Dataset entries
━━━━━━

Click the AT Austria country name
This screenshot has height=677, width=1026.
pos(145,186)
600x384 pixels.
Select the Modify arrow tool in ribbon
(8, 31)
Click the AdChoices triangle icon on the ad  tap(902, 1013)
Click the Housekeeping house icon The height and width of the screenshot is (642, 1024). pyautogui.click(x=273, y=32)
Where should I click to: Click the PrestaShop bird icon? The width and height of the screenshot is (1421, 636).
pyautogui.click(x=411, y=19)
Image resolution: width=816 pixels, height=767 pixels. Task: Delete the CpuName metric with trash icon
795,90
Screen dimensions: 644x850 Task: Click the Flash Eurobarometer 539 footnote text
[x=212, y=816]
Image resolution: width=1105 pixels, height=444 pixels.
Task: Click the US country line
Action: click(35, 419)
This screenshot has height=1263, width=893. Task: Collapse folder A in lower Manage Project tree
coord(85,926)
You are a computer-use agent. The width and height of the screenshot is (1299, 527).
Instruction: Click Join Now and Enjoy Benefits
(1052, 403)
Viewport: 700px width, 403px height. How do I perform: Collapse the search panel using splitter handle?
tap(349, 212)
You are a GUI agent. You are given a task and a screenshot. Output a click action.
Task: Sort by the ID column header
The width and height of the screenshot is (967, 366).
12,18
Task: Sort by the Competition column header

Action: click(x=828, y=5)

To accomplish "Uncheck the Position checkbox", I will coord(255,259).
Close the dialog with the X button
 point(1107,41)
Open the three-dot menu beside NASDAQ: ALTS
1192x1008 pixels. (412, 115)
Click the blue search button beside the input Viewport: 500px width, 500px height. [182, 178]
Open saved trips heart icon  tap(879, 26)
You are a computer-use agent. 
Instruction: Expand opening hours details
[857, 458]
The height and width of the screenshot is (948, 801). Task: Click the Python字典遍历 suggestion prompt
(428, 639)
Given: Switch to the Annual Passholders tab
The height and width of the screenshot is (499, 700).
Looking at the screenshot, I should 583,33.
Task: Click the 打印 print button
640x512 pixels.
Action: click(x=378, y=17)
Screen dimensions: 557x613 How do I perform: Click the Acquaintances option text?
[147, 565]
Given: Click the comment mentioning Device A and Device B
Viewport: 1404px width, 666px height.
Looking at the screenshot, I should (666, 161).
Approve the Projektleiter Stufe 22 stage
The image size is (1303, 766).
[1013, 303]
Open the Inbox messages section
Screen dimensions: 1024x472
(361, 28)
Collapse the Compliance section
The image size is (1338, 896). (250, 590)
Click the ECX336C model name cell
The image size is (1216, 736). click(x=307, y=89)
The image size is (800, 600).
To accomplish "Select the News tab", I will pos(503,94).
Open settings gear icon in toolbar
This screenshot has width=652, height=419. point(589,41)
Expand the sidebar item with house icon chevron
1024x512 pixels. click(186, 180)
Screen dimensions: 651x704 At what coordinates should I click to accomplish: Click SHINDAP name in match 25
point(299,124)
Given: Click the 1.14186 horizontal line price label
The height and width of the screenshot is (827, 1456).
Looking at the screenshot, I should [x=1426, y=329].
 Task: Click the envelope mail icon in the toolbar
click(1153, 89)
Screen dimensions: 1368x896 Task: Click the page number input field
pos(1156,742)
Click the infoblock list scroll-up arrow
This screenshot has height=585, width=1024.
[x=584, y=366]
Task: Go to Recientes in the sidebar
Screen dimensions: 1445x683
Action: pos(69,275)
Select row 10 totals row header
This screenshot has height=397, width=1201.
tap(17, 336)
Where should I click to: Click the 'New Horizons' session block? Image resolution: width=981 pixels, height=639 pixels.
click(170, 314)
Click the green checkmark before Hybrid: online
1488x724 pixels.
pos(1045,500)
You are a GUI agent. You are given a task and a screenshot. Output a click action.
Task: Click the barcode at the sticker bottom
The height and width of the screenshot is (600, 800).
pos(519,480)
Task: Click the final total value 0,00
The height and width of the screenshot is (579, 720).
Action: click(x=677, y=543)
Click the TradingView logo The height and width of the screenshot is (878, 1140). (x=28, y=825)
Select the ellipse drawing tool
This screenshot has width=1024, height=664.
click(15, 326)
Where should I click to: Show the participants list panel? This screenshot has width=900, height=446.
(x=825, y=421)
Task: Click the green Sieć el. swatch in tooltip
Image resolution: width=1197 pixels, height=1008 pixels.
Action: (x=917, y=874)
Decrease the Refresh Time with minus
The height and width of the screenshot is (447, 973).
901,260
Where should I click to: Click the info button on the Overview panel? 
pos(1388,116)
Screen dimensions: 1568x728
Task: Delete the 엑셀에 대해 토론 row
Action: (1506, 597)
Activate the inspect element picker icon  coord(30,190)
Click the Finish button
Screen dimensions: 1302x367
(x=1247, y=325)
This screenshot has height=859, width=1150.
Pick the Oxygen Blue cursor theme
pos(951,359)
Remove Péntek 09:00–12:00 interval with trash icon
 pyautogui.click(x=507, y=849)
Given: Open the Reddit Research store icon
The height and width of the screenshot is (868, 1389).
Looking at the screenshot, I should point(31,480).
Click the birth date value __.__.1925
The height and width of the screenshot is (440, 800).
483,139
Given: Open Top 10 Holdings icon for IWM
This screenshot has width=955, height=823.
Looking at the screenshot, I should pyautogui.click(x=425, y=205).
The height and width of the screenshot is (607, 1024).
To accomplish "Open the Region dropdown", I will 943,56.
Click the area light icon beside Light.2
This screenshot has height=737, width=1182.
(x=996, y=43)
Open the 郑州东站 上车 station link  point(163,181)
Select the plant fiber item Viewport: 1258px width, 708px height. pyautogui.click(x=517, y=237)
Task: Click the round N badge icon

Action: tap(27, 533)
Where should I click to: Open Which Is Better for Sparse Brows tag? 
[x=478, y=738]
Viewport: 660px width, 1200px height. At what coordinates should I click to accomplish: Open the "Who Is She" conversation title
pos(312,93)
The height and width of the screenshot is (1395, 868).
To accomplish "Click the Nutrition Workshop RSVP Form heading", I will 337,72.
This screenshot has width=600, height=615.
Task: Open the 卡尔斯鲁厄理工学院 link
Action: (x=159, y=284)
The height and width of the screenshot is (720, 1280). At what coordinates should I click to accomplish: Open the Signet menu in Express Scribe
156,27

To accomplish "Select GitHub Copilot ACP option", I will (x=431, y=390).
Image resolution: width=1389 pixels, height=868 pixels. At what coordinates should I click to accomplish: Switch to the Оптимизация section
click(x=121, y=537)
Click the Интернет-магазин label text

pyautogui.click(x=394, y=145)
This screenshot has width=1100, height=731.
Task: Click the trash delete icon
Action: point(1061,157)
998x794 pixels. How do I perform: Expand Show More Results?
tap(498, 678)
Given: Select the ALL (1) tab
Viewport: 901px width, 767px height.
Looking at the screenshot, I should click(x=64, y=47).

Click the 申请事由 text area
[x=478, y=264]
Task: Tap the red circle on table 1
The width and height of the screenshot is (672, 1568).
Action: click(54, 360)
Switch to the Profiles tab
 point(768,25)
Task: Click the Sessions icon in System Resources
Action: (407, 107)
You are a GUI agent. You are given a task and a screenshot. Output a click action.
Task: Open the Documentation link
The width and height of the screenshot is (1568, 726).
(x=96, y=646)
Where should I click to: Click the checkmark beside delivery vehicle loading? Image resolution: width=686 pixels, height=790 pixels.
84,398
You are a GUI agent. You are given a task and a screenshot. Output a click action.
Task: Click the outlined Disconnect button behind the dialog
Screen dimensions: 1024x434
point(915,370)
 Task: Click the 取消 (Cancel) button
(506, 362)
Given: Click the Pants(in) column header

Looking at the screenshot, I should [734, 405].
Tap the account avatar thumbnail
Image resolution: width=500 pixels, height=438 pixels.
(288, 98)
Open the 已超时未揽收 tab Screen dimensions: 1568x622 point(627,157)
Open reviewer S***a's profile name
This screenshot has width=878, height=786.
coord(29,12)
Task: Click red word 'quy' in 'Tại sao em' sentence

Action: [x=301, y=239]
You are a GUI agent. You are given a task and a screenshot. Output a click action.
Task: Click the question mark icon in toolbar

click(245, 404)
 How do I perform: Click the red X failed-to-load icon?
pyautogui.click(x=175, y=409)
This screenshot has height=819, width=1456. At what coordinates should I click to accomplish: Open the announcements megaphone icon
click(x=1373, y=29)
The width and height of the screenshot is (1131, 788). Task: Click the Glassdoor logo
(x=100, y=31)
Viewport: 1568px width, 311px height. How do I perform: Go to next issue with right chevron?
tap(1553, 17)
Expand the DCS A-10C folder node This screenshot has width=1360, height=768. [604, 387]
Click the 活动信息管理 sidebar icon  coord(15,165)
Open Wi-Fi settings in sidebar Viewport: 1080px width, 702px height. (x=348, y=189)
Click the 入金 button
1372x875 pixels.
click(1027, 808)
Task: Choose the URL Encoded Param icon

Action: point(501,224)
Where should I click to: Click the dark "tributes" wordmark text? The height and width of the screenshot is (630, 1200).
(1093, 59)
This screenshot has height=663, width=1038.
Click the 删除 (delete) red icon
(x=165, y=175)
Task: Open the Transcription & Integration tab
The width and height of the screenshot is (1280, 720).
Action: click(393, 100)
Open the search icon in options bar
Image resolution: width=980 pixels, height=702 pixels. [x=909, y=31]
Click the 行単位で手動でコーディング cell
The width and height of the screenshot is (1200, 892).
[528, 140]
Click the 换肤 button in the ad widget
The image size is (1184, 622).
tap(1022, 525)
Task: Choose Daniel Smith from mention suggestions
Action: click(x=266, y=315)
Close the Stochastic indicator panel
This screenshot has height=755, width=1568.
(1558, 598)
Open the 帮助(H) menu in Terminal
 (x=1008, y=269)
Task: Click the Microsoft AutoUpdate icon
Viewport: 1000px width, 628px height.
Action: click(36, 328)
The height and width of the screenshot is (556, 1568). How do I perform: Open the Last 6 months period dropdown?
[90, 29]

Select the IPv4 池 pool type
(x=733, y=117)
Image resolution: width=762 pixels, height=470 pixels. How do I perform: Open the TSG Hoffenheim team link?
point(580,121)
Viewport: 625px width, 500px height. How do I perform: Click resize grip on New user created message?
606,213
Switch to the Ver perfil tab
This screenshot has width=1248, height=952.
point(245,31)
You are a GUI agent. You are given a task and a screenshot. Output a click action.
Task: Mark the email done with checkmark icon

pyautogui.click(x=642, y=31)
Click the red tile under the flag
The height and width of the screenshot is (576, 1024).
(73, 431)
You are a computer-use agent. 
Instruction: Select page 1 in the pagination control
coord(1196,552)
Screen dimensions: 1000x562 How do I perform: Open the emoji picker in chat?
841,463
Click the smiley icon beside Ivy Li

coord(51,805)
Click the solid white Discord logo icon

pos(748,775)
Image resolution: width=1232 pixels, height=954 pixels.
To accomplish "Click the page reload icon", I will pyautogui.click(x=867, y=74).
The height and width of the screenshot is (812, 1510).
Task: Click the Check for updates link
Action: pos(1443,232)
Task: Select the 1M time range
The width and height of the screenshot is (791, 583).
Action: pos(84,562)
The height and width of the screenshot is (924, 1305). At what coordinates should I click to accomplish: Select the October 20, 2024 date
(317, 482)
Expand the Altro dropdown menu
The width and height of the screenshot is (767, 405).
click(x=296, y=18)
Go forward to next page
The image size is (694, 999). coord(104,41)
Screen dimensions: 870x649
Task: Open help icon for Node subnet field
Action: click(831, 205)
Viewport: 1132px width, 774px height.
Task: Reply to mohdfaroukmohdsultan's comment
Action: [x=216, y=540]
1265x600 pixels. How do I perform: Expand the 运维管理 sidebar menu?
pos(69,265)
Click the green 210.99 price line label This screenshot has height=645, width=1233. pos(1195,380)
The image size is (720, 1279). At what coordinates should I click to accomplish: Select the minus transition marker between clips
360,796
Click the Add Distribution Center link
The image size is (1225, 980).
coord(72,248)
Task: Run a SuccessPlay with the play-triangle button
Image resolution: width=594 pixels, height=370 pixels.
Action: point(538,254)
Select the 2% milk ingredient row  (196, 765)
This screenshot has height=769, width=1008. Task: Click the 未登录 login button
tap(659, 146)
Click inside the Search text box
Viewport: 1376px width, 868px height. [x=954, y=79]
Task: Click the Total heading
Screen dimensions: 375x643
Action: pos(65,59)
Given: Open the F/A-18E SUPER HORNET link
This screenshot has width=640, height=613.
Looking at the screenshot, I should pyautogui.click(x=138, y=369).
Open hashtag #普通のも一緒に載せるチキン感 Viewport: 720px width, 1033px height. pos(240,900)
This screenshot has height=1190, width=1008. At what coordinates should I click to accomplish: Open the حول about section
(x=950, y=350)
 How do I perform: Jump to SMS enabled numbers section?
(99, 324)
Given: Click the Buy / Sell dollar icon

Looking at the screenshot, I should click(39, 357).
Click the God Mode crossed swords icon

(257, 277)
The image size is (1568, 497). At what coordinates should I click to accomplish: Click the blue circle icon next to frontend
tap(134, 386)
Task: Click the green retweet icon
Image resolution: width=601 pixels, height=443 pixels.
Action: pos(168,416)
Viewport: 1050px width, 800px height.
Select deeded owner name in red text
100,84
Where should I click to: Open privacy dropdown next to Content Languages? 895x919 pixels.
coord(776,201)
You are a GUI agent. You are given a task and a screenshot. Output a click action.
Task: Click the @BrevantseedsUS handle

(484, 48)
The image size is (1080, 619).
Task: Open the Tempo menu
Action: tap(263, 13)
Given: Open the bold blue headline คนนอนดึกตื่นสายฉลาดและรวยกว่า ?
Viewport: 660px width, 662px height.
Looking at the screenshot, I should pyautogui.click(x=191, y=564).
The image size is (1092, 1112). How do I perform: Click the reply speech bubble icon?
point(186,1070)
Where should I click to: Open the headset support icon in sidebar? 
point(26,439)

━━━━━━

Your instructions
Look above for the line with "Screen dimensions: 651x704" and the line with "Click the infoblock list scroll-up arrow"; transcribe both and all lines in between, exactly, and nothing else.

Response to the exercise
Screen dimensions: 651x704 At what coordinates should I click to accomplish: Click SHINDAP name in match 25
point(299,124)
Given: Click the 1.14186 horizontal line price label
The height and width of the screenshot is (827, 1456).
Looking at the screenshot, I should [x=1426, y=329].
 Task: Click the envelope mail icon in the toolbar
click(1153, 89)
Screen dimensions: 1368x896 Task: Click the page number input field
pos(1156,742)
Click the infoblock list scroll-up arrow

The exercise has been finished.